• [Entries shown]:

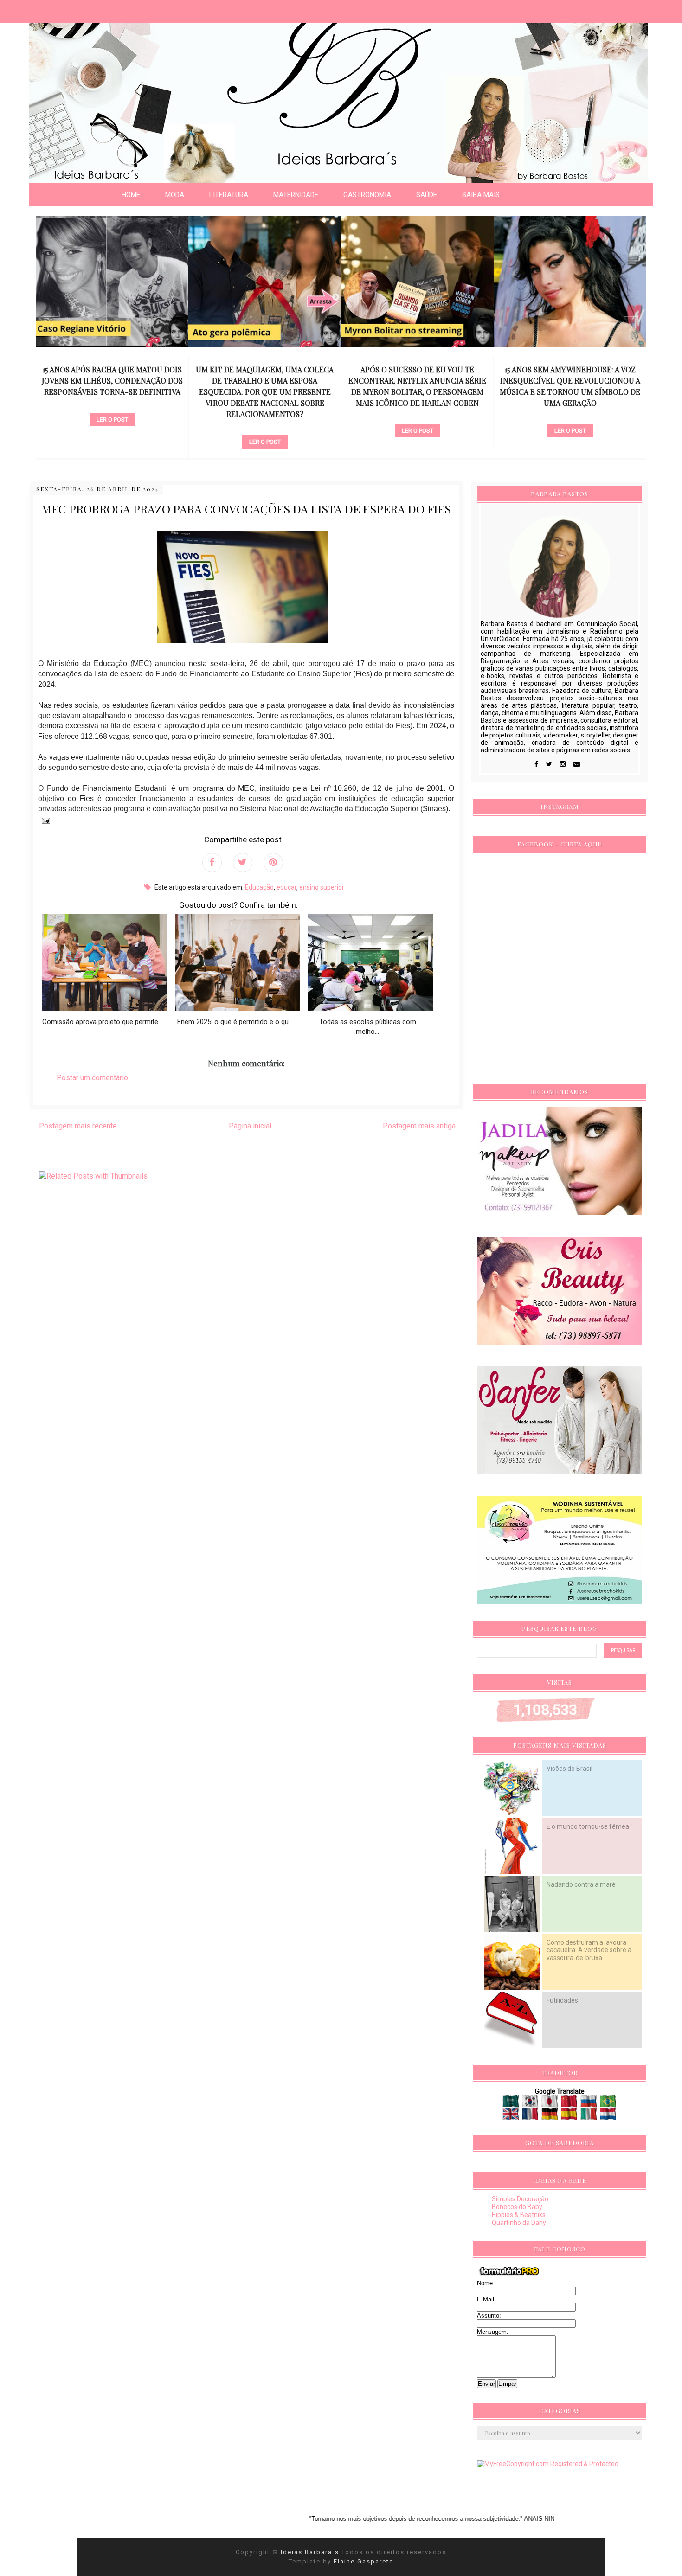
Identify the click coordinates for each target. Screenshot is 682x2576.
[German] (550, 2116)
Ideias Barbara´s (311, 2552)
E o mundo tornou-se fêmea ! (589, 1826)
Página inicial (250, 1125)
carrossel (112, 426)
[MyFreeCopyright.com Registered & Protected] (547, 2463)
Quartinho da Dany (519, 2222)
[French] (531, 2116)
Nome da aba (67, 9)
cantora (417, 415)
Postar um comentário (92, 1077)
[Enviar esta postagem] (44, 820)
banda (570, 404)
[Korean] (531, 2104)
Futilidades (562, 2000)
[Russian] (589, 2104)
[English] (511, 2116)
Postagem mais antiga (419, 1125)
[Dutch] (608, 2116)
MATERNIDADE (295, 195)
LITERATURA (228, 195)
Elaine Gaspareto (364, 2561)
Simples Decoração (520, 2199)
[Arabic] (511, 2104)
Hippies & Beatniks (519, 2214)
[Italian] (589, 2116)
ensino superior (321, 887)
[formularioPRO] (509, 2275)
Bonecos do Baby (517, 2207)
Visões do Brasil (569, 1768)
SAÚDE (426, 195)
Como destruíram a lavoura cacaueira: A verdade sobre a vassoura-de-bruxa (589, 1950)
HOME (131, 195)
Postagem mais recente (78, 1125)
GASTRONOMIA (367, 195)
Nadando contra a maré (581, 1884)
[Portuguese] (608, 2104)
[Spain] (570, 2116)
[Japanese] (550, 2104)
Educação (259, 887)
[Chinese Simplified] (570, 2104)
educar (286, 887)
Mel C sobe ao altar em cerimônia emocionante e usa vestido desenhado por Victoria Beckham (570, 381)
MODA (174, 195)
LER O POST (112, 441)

• [What this task involves]:
For this exercise, please copy exactly the lines from the one holding "Educação (259, 887)" through the end of the records, the first and last included.

• [Exercise response]:
Educação (259, 887)
[Chinese Simplified] (570, 2104)
educar (286, 887)
Mel C sobe ao altar em cerimônia emocionante e usa vestido desenhado por Victoria Beckham (570, 381)
MODA (174, 195)
LER O POST (112, 441)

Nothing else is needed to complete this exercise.